◆ Work instructions: Copy the entries from the line containing "has width=1456, height=820." through the line containing "Click the letter", changing "pen tool" to "brush tool" and leaving everything else unchanged. Give only those lines.
· · · · · · ·
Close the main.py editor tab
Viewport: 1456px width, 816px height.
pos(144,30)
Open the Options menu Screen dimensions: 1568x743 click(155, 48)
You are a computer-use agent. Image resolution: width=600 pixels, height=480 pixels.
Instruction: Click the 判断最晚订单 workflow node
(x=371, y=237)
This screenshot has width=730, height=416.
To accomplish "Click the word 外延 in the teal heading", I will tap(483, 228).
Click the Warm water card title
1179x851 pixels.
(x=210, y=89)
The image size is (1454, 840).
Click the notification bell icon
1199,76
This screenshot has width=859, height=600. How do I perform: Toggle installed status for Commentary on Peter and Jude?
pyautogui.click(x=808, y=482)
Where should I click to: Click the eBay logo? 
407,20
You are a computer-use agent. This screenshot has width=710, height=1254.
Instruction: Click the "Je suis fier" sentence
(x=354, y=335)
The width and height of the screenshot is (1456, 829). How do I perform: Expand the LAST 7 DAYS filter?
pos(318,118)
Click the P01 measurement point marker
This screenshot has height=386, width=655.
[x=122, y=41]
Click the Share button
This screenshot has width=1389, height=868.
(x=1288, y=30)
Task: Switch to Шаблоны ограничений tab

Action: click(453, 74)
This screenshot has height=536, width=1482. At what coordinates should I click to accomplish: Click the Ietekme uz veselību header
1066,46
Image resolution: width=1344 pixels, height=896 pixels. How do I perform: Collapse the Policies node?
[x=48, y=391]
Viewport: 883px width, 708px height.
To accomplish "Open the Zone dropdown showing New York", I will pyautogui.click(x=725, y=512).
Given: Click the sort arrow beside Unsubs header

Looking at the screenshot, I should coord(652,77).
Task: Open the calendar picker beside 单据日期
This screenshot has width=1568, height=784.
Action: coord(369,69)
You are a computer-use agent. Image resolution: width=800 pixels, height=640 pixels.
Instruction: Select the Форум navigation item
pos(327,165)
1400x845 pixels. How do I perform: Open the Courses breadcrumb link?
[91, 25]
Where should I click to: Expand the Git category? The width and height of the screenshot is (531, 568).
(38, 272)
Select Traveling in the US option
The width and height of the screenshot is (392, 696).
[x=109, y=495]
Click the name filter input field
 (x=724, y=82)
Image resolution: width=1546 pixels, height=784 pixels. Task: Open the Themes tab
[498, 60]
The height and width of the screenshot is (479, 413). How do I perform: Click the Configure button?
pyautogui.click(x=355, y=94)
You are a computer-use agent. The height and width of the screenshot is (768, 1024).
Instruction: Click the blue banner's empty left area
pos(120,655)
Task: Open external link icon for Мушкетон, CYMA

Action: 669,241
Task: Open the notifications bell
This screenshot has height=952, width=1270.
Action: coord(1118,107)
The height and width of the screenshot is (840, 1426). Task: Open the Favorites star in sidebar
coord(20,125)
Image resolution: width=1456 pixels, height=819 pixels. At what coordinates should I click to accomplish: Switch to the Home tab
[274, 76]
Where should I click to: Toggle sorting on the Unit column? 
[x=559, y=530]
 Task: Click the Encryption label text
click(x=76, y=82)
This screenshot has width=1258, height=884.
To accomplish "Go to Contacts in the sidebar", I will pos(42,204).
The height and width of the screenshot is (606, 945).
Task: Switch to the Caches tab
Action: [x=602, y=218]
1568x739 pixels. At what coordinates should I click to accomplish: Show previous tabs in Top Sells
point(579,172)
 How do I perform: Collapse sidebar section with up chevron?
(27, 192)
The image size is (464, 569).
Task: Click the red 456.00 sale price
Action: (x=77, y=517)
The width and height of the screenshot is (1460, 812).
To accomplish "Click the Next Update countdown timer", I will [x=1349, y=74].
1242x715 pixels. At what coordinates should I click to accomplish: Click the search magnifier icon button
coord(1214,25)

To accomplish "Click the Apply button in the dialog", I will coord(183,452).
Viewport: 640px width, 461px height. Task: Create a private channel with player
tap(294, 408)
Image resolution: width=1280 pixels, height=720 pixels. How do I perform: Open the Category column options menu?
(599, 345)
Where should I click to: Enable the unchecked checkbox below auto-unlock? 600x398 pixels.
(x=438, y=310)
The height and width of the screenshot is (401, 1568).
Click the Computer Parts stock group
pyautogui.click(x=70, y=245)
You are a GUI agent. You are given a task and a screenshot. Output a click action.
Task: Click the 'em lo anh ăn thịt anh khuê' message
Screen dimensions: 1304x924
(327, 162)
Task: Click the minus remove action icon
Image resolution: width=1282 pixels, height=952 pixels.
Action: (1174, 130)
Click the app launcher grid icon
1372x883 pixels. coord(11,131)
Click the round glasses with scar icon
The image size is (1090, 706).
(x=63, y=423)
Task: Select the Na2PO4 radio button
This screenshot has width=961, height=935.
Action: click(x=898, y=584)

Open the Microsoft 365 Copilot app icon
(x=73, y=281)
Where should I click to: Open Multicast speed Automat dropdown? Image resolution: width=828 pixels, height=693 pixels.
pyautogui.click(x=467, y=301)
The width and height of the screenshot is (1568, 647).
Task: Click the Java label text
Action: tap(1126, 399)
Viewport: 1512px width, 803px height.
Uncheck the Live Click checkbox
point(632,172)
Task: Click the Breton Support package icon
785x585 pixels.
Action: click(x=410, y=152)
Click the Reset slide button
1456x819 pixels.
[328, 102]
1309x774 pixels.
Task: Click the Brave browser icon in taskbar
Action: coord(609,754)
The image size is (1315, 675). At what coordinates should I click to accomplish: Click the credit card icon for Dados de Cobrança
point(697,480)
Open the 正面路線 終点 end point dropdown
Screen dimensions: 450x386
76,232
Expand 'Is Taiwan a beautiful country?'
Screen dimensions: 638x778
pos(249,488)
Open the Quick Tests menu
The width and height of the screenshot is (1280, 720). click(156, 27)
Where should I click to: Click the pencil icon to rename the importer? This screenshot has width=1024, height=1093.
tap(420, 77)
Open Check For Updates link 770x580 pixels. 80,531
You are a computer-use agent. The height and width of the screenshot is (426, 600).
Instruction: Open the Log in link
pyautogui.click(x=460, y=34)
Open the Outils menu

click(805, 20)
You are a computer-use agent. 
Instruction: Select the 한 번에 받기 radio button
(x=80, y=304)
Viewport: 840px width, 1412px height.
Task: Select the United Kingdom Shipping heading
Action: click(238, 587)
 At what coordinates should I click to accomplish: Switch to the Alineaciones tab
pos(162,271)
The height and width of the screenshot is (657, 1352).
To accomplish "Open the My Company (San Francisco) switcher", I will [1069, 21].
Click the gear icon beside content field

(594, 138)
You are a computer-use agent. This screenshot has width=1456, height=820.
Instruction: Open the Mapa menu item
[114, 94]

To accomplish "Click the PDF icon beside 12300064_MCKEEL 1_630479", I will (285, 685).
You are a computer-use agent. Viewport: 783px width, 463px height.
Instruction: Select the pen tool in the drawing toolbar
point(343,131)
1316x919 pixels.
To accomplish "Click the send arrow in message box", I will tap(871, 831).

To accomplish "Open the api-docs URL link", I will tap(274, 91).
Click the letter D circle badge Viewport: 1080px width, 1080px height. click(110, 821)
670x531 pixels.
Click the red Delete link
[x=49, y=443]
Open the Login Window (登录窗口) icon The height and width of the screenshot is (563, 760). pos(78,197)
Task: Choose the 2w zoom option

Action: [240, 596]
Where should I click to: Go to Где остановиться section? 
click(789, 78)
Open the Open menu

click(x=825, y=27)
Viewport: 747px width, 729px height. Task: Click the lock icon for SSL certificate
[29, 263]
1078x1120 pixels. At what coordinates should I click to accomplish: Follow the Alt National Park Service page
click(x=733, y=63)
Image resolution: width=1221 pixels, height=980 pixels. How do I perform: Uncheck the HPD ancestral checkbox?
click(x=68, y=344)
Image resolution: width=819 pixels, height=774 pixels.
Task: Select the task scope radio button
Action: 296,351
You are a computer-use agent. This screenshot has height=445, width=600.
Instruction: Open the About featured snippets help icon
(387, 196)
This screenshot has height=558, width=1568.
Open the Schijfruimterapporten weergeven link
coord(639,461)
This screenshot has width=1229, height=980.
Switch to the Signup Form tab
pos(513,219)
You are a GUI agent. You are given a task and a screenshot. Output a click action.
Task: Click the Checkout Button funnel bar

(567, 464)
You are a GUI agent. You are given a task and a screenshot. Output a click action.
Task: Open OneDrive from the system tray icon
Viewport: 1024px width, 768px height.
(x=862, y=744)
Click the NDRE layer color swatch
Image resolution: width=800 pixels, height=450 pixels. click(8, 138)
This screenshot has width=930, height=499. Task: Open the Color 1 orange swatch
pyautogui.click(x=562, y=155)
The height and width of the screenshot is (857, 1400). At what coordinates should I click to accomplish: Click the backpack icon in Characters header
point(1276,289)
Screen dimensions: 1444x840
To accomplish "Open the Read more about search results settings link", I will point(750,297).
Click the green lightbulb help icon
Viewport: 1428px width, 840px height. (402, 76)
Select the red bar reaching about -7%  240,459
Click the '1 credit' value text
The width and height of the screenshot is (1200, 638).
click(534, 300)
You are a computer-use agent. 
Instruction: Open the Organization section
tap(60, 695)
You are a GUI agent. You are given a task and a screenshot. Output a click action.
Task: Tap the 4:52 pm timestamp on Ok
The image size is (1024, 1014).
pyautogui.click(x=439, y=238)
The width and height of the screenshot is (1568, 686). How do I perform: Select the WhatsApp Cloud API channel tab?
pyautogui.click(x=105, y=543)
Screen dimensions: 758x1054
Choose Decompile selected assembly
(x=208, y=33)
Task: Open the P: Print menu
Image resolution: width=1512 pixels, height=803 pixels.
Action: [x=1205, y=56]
· · · · · · ·
◆ Output for this exercise:
You are a computer-use agent. This screenshot has width=1456, height=820.
Instruction: Open the Mapa menu item
[114, 94]

To accomplish "Click the PDF icon beside 12300064_MCKEEL 1_630479", I will (285, 685).
You are a computer-use agent. Viewport: 783px width, 463px height.
Instruction: Select the brush tool in the drawing toolbar
point(343,131)
1316x919 pixels.
To accomplish "Click the send arrow in message box", I will tap(871, 831).

To accomplish "Open the api-docs URL link", I will tap(274, 91).
Click the letter D circle badge Viewport: 1080px width, 1080px height. click(110, 821)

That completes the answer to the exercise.